### Problem requirements
Return the lines of the data below unchanged, starting with the line that contains "Viewport: 714px width, 355px height." and going on through the line that contains "Open the Authority", both included.
□ □ □
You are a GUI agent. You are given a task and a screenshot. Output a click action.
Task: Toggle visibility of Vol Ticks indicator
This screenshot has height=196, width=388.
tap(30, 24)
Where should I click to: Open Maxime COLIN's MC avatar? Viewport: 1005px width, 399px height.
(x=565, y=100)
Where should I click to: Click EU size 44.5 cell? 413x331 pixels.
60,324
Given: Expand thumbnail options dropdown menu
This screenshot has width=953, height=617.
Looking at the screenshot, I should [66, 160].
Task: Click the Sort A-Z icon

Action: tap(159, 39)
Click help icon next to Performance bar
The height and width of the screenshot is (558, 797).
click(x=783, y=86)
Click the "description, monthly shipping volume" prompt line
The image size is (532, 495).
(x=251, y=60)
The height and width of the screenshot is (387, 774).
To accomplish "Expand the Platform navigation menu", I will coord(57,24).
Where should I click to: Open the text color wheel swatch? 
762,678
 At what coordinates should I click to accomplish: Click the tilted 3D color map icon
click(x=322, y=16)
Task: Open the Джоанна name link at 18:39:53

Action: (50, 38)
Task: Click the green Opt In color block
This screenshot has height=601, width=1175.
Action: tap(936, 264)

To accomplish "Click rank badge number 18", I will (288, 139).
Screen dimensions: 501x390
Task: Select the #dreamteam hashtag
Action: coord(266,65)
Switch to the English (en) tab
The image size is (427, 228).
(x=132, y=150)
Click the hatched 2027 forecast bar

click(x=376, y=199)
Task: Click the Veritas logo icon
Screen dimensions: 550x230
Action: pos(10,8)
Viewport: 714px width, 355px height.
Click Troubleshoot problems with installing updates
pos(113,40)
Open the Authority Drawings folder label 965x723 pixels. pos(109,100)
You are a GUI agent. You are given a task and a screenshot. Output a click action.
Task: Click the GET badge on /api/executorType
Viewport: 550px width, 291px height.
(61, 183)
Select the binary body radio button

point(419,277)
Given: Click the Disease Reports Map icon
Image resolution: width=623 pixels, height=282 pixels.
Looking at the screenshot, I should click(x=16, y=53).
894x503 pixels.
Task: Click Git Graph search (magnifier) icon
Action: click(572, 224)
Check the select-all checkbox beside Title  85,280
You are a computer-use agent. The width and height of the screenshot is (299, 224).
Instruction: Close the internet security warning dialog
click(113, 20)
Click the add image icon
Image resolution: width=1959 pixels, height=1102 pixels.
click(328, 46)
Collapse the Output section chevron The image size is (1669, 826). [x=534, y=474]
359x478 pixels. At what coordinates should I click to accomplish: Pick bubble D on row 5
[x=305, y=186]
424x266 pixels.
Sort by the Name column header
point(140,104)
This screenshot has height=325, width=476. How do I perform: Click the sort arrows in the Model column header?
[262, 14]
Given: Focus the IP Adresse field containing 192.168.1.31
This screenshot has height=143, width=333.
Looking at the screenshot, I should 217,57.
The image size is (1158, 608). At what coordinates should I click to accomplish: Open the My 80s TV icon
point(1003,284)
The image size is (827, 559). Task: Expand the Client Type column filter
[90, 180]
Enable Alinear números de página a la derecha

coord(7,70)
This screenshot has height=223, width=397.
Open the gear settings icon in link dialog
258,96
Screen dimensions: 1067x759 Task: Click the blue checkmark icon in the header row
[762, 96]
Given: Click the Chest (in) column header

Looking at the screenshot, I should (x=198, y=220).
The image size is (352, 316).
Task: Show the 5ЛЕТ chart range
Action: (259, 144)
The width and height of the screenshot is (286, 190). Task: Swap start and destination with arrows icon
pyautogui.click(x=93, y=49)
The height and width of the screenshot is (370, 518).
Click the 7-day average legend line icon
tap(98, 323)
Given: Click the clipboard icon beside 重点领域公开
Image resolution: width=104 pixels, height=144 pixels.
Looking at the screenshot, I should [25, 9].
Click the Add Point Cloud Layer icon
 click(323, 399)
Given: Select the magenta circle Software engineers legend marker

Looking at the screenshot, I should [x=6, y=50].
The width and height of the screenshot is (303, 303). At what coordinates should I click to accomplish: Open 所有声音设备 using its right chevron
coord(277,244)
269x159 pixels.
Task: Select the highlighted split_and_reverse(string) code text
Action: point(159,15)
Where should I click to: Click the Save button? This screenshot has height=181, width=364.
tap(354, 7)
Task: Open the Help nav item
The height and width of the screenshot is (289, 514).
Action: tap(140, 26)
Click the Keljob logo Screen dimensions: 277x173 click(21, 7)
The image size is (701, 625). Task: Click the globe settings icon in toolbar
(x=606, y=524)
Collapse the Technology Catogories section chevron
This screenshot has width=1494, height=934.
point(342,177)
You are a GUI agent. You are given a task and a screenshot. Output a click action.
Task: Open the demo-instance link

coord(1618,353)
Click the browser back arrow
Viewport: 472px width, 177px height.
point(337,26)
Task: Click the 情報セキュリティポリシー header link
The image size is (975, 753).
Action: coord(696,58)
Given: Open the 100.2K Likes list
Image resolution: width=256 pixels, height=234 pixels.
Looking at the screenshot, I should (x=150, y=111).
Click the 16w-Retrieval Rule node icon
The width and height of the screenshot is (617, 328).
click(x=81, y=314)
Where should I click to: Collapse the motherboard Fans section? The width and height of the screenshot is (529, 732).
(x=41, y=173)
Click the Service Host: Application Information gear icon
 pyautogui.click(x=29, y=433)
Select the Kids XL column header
□ □ □
### Reply to the exercise
Viewport: 714px width, 355px height.
Click Troubleshoot problems with installing updates
pos(113,40)
Open the Authority Drawings folder label 965x723 pixels. pos(109,100)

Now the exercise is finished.